Ould Dine grew up in Mauritania in an environment strongly influenced by classical Arabic literature. His father was knowledgeable about Arabic poetry, history and literature and had memorised Maqamat al-Hariri. Ould Dine has recalled memorising dozens of poems from the pre-Islamic and Islamic periods during his early years, an experience that deepened his connection with classical Arabic and later influenced his writing.

He holds a master's degree in Comparative Religion. In 2025, he defended a doctoral thesis on the representation of the Other in the works of the Abbasid writer al-Jahiz. The thesis examined representations of ethnic, religious and geographical Others in al-Jahiz's writings.

== Career ==

=== Journalism ===

Ould Dine worked as a journalist for various Mauritanian newspapers from 2004 to 2007. From 2007 to 2008, he worked at the Qatari newspaper Al Arab as an editor, translator and weekly columnist. He joined Al Jazeera in 2008 as a correspondent in Johannesburg, South Africa. From 2010 to 2013, he worked in Al Jazeera's newsroom as a senior journalist, political affairs editor and part-time correspondent, and from 2013 to 2021 he worked as a senior producer in Al Jazeera English's Editorial Standards and Quality Division.

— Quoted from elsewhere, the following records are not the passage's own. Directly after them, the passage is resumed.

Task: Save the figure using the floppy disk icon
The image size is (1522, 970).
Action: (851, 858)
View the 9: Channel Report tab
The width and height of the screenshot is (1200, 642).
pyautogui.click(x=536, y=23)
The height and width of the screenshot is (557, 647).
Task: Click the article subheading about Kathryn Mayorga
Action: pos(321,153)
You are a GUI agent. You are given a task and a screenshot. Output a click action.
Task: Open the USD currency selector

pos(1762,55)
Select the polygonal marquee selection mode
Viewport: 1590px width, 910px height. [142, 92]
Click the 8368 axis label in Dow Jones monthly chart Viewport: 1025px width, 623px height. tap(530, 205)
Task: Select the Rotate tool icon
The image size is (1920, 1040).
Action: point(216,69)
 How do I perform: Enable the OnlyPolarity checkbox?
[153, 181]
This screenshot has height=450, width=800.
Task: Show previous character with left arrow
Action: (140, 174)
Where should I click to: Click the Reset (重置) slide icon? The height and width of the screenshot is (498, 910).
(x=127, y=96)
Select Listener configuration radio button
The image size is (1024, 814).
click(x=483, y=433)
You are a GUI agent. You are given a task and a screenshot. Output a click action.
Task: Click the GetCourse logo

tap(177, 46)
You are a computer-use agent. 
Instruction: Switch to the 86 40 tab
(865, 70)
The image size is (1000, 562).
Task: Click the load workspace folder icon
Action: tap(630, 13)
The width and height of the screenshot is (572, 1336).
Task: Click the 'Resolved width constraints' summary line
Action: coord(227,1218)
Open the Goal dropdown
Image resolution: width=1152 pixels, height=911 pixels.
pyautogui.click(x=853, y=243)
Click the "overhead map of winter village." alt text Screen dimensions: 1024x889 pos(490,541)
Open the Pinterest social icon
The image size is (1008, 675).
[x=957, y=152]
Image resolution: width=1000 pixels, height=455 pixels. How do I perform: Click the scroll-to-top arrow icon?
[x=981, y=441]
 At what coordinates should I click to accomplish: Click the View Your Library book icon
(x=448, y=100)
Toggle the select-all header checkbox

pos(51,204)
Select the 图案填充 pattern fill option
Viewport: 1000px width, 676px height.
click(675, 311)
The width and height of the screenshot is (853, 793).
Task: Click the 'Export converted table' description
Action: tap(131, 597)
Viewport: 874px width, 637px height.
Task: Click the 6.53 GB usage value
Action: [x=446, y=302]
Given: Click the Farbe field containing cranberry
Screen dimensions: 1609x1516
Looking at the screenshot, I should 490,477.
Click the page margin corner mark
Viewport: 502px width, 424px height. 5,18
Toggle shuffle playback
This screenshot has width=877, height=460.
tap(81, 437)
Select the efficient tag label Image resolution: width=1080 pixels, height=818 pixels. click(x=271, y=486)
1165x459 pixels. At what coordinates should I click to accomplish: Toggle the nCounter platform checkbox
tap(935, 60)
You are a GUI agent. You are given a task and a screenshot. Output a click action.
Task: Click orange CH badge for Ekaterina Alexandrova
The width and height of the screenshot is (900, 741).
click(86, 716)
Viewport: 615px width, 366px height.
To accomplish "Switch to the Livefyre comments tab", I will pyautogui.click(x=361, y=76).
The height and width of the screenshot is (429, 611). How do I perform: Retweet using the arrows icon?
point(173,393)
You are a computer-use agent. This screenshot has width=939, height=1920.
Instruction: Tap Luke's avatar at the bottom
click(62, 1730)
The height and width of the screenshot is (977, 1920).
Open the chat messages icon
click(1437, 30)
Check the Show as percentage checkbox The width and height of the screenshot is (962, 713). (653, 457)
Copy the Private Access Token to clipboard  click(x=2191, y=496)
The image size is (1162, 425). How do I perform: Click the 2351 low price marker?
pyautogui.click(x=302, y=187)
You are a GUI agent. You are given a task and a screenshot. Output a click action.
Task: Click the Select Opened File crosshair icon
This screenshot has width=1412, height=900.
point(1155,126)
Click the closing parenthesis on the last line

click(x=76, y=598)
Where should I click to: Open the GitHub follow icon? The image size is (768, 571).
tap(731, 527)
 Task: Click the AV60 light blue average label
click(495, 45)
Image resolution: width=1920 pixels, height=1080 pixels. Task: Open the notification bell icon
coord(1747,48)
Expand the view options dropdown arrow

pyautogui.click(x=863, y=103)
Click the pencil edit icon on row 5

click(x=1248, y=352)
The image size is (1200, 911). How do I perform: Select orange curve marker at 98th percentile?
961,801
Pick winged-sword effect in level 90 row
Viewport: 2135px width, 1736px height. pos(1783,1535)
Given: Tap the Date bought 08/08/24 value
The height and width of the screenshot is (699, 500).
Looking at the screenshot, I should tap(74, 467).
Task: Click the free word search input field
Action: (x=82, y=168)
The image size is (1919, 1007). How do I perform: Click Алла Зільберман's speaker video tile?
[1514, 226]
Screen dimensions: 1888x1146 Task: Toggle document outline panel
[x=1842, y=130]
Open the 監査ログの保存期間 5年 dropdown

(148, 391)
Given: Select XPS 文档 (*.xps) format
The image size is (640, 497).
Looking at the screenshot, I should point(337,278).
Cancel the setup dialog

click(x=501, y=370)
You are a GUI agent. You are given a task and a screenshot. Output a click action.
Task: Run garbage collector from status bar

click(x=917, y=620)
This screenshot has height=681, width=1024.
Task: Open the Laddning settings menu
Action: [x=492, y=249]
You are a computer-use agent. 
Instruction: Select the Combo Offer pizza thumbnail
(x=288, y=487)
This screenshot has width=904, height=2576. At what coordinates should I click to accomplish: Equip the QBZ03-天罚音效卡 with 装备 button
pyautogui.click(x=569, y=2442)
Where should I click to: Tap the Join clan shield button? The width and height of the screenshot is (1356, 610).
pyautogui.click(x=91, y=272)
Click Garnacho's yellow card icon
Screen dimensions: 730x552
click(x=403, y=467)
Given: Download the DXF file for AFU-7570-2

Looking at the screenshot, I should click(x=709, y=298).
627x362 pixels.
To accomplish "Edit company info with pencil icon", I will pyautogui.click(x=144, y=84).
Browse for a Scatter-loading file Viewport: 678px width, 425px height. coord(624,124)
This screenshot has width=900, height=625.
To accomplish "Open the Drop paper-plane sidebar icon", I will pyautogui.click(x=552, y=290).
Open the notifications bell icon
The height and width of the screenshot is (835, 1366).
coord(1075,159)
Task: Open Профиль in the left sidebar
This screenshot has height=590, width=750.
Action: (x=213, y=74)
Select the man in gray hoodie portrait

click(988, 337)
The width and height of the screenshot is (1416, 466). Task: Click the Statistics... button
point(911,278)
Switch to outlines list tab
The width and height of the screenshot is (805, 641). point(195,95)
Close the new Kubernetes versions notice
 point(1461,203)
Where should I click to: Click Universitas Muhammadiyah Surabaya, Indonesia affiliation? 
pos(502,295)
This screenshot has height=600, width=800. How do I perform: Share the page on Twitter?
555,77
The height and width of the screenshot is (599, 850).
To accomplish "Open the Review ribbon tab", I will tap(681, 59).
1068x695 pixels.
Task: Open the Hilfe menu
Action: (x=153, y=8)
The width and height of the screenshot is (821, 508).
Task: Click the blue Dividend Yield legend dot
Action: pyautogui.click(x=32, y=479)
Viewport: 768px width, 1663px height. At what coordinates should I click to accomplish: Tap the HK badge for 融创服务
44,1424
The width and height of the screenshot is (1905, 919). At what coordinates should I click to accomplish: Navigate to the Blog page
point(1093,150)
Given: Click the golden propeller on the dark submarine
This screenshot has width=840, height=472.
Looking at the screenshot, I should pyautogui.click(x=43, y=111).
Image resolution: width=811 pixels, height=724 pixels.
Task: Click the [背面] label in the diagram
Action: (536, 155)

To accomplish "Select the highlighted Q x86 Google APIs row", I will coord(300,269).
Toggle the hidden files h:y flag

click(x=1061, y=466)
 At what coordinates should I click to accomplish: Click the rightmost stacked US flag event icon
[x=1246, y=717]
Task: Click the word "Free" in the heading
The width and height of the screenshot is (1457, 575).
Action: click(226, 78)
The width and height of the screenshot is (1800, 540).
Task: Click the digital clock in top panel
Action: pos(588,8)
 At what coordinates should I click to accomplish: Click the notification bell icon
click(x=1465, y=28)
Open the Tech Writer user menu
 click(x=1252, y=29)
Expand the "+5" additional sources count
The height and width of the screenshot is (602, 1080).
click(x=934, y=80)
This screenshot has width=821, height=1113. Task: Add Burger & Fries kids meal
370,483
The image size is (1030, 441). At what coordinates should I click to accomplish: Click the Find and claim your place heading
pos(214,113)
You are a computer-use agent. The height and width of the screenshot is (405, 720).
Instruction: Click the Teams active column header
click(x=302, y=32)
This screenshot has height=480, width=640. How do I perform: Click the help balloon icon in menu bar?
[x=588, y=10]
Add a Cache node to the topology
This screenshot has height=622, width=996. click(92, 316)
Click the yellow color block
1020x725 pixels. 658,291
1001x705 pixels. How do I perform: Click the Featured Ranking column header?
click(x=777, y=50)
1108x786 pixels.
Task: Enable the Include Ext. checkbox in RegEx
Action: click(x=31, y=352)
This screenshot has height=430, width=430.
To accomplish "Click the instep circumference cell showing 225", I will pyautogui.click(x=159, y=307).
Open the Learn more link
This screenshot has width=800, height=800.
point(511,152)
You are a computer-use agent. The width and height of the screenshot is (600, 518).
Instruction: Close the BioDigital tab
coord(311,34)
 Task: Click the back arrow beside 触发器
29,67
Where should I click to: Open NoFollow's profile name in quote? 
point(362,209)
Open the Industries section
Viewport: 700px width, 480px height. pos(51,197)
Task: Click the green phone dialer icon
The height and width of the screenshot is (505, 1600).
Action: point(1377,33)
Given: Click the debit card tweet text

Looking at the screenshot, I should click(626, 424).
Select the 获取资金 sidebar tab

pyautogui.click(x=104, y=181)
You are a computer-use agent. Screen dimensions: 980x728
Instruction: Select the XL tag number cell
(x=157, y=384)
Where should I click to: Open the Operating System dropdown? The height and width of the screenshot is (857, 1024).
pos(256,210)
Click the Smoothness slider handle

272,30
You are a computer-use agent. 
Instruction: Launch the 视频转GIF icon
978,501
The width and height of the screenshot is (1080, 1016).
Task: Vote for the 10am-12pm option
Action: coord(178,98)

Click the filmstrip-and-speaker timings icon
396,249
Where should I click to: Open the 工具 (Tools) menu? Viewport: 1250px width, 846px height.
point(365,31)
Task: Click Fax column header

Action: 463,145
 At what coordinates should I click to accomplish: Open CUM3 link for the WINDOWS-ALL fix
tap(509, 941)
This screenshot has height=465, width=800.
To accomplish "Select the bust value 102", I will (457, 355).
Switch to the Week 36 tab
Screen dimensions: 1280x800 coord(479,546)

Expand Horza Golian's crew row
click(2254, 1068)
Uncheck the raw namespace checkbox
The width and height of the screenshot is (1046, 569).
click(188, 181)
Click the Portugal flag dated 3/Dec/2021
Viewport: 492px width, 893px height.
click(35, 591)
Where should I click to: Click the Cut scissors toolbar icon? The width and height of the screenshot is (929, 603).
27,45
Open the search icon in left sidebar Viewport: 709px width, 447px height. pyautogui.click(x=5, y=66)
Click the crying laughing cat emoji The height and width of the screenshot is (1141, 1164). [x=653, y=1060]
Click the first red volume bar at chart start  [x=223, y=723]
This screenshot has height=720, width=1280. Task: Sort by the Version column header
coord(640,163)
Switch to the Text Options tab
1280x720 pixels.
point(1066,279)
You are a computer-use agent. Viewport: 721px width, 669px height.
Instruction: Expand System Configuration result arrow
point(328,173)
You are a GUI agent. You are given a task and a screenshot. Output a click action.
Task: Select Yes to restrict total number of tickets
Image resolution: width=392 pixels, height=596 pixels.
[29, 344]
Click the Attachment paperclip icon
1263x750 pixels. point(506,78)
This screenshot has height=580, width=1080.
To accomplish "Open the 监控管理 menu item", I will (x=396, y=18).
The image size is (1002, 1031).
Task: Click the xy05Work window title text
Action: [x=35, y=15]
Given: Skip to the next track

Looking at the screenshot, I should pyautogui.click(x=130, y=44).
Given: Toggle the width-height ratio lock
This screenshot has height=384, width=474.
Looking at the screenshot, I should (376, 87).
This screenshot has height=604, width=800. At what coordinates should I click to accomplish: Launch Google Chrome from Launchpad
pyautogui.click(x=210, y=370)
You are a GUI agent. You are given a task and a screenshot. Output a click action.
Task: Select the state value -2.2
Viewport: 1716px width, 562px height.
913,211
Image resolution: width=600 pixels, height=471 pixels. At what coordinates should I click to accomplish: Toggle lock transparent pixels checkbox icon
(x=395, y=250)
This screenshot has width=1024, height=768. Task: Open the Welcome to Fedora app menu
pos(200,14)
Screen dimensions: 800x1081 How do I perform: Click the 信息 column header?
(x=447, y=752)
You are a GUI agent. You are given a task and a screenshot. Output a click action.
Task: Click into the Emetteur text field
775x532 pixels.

In March 2011, while reporting for Al Jazeera during the Libyan civil war, Ould Dine was detained by forces loyal to Muammar Gaddafi. He and three other Al Jazeera journalists had entered Libya through the Tunisian border and were covering fighting between rebels and pro-Gaddafi forces around Zawiya, west of Tripoli.

The detention prompted efforts in Mauritania to secure his release. The Mauritanian Journalists' Union said that Libyan authorities had confirmed that Ould Dine was in good health and that arrangements were being pursued for his release. The Mauritanian News Agency reported on 11 April that Libyan authorities had released him following mediation by Mauritanian President Mohamed Ould Abdel Aziz. Reporters Without Borders also recorded his release on 11 April.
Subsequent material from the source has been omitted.